Oración del viernes: “¿Con qué podríamos comparar el Reino de Dios?”

 

+  En el nombre del Padre, y del Hijo, y del Espíritu Santo. Amén.

Oración inicial

“Envíame, Señor, tu luz y tu verdad” (Sal 42) en este momento de oración. Ayúdame a mantenerme en tu presencia y a poder interiorizar y poner por obra tu Palabra.

Acto penitencial

– (Hago en silencio un breve examen de conciencia de mi último día).

Tú sabes, Señor, que a pesar de que muchas veces me he alejado del buen camino, mi corazón anhela permanecer en Ti. Te pido perdón y estoy dispuesto a poner todo de mi parte para vivir según tus enseñanzas.

Lectura Bíblica según el Evangelio del día: “¿Con qué podríamos comparar el Reino de Dios?” (San Marcos 4,26-34).

Y decía: “El Reino de Dios es como un hombre que echa la semilla en la tierra: sea que duerma o se levante, de noche y de día, la semilla germina y va creciendo, sin que él sepa cómo. La tierra por sí misma produce primero un tallo, luego una espiga, y al fin grano abundante en la espiga. Cuando el fruto está a punto, él aplica en seguida la hoz, porque ha llegado el tiempo de la cosecha”. También decía: “¿Con qué podríamos comparar el Reino de Dios? ¿Qué parábola nos servirá para representarlo? Se parece a un grano de mostaza. Cuando se la siembra, es la más pequeña de todas las semillas de la tierra, pero, una vez sembrada, crece y llega a ser la más grande de todas las hortalizas, y extiende tanto sus ramas que los pájaros del cielo se cobijan a su sombra”. Y con muchas parábolas como estas les anunciaba la Palabra, en la medida en que ellos podían comprender. No les hablaba sino en parábolas, pero a sus propios discípulos, en privado, les explicaba todo.

Lectura espiritual breve

Meditación del Padre Alberto Hadad sobre el Evangelio que has leído:

San Gregorio Magno comenta este pasaje evangélico diciendo que “el hombre echa la semilla en la tierra, cuando pone una buena intención en su corazón; duerme, cuando descansa en la esperanza que dan las buenas obras; se levanta de día y de noche, porque avanza entre la prosperidad y la adversidad”. Siguiendo el comentario de este gran Padre de la Iglesia piensa por un momento en torno a la figura de la semilla en cae en la tierra: ¿Has puesto la semilla por medio de las buenas obras últimamente? ¿Has sido constante en tu deseo de hacer el bien? Ahora piensa en torno a la imagen del hombre que duerme: ¿Eres de los que confía en Dios? ¿Crees que Él te sostiene en la existencia y hace que poco a poco vayas creciendo en la capacidad de amar sin darte cuenta? Finalmente, medita en torno al símil del hombre que se levanta de día y de noche: ¿Vives la fortaleza como virtud que te ayuda a mantenerte firme en el deseo de hacer el bien a pesar de los tropiezos que sufres en la vida? ¿Podrías decir con San Pablo que te glorías de tu debilidad porque es Cristo quien te fortalece?

Breve meditación personal

– (Haz silencio en tu interior y pregúntate:)

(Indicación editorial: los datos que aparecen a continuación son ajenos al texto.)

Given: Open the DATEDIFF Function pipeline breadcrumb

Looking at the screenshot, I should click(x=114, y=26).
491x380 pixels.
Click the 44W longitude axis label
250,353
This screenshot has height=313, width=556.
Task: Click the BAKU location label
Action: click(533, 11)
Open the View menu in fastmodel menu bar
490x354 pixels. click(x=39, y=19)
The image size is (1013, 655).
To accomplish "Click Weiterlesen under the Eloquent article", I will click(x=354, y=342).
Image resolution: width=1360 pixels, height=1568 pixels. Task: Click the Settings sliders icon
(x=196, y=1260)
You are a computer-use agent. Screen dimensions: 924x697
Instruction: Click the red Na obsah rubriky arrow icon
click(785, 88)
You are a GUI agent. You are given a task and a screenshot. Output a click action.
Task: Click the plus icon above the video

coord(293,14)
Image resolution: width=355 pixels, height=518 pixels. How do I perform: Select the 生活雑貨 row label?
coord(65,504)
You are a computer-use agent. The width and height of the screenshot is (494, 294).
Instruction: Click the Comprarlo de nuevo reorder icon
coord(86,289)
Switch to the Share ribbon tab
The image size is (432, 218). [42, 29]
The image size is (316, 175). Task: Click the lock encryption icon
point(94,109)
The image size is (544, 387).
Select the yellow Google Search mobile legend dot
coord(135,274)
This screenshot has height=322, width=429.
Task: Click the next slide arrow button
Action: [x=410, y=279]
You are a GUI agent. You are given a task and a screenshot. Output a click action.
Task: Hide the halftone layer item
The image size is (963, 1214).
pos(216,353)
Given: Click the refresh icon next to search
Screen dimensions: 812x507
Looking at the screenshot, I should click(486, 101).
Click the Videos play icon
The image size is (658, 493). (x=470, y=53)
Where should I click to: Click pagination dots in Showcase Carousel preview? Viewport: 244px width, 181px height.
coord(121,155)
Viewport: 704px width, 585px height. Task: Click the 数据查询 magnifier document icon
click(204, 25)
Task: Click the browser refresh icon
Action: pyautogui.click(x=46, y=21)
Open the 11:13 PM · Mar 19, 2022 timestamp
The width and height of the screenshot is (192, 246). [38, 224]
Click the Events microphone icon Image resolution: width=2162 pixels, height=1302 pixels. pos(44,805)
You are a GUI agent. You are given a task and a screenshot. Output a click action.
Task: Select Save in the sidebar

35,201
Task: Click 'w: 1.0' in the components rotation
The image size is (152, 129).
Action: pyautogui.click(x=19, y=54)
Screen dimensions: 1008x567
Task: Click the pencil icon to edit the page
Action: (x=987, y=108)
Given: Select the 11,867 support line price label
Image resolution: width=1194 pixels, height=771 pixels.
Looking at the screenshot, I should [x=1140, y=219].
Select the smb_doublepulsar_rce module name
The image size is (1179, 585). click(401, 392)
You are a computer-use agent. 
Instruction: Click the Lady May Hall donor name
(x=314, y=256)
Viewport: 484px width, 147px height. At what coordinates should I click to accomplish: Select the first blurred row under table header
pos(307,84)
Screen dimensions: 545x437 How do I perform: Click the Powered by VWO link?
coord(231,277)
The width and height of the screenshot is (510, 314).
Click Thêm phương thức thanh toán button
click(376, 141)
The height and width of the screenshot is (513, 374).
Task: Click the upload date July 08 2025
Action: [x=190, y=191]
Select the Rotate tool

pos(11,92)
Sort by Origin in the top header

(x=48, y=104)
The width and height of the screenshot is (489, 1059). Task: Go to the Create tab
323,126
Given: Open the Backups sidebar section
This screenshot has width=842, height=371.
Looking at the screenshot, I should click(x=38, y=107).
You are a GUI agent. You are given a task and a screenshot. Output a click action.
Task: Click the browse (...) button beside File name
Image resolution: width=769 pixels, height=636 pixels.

1.- ¿Qué me dice el evangelio que he leído?

2.- ¿Cómo ilumina mi vida?

3.- ¿Qué tengo que cambiar para ser más como Jesús?

4.-¿Qué me falta para ser más como Él?

Acción de gracias y peticiones personales

Gracias, Señor, por el amor infinito que tienes por mí. Gracias por el don de la fe que he recibido en mi bautismo y que, como la semilla, está llamado a crecer y desarrollarse en mi vida cristiana. Ayúdame a ser dócil a la acción de tu gracia, a no poner obstáculos y a saber cooperar contigo en el camino de mi santidad.

– (Si quieres, puedes pedirle al Señor por tus intenciones).

 – Reza un Padre Nuestro, un Ave María y un Gloria…

Consagración a María

–  Encomendémonos a nuestra Madre rezando:

Dios te salve,
Reina y Madre de misericordia,
vida, dulzura y esperanza nuestra;
Dios te salve.
A Ti clamamos
los desterrados hijos de Eva;
a Ti suspiramos,
gimiendo y llorando,
en este valle de lágrimas.
Ea, pues, Señora, abogada nuestra,
vuelve a nosotros
esos tus ojos misericordiosos,
y después de este destierro
muéstranos a Jesús,
fruto bendito de tu vientre.
¡Oh clemente, oh piadosa,
oh dulce Virgen María!
D- Ruega por nosotros, Santa Madre de Dios.
T- Para que seamos dignos de alcanzar las promesas
de nuestro Señor Jesucristo.
Amén.

+  En el nombre del Padre, y del Hijo, y del Espíritu Santo. Amén.